Talvez resida aí uma das
explicações da origem da pichação e da grafitagem, técnicas que realizam uma
intervenção urbana visando expor a arte de rua (street art). A legislação
brasileira que trata da aplicação de sanções penais e administrativas em
decorrência de atividades lesivas ao meio ambiente (artigo 65 da Lei nº 9.605/
1998), pune aquele que “pichar, grafitar ou, por outro meio, conspurcar
edificação ou monumento urbano”. A pena é de três meses a um ano e aumenta de
seis meses a um ano se o ato for praticado contra monumento ou coisa tombada em
virtude de seu valor artístico, arqueológico ou histórico.
Tanto a pichação como o graffiti
foram lançados na vala comum e considerados condutas penalmente reprováveis,
pelo dano que causam ao ambiente, em razão da poluição visual. Ocorre que,
lentamente, a própria avaliação estética proporcionou uma separação e uma nova
definição para as duas modalidades. A pichação despe-se de qualquer referência
artística e, inerente à sua vocação clandestina, invade as ruas com palavras
hostis e símbolos agressivos de uma cultura de transgressão. A grafitagem, por
sua vez, estruturada por grupos comprometidos com a arte, busca o espaço urbano
para trabalhar com sua tinta spray e criar paisagens, gravuras e painéis
harmônicos, extremamente coloridos. É muito frequente o pedestre parar e
admirar a arte exposta na rua, sem falar do interesse interpretativo dos
críticos especializados na modalidade, que já conseguiram entronizar a street
art nos grandes museus.
Daí que o legislador, sem muita
dificuldade e em boa hora, interpretou a vontade popular e retirou a grafitagem
do limbo, introduzindo-a no rol de condutas lícitas, decretando, em
consequência, sua descriminalização pela Lei nº 12.408, de maio de 2011. De
forma expressa, determina o permissivo legal: “Não constitui crime a prática de
grafite realizada com o objetivo de valorizar o patrimônio público ou privado
mediante manifestação artística, desde que consentida pelo proprietário e,
quando couber, pelo locatário ou arrendatário do bem privado e, no caso de bem
público, com a autorização do órgão competente e a observância das posturas
municipais e das normas editadas pelos órgãos governamentais responsáveis pela
preservação e conservação do patrimônio histórico e artístico nacional”.
A arte popular, desta forma,
recebe licença para fazer seu vernissage nas ruas, exibir o conteúdo de suas
belas-artes e demonstrar que a estética está diretamente relacionada com a
filosofia do belo. Aquilo que é prazeroso para os olhos e que tem aptidão para
encantar as pessoas, transportando-as para um ambiente harmônico onde poderá
fazer livremente suas incursões no imaginário oferecido, não merece ser
reprimido penalmente. Arte não combina com proibição.

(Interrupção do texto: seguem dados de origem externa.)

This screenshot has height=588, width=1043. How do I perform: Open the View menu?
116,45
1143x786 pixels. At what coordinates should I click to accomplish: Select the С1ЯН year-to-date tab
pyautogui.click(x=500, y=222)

No lugar de um muro branco,
envelhecido pelo tempo, sem qualquer atrativo, imagine-se diante de um trabalho
de grafite retratando uma cena do amanhecer do pantanal mato-grossense, com
seus pássaros coloridos e seu céu de um azul inconfundível. Eleva o espírito e
o transporta para o estado de graça. Bem melhor do que a pichação,
principalmente quando se aproxima a época de propaganda eleitoral.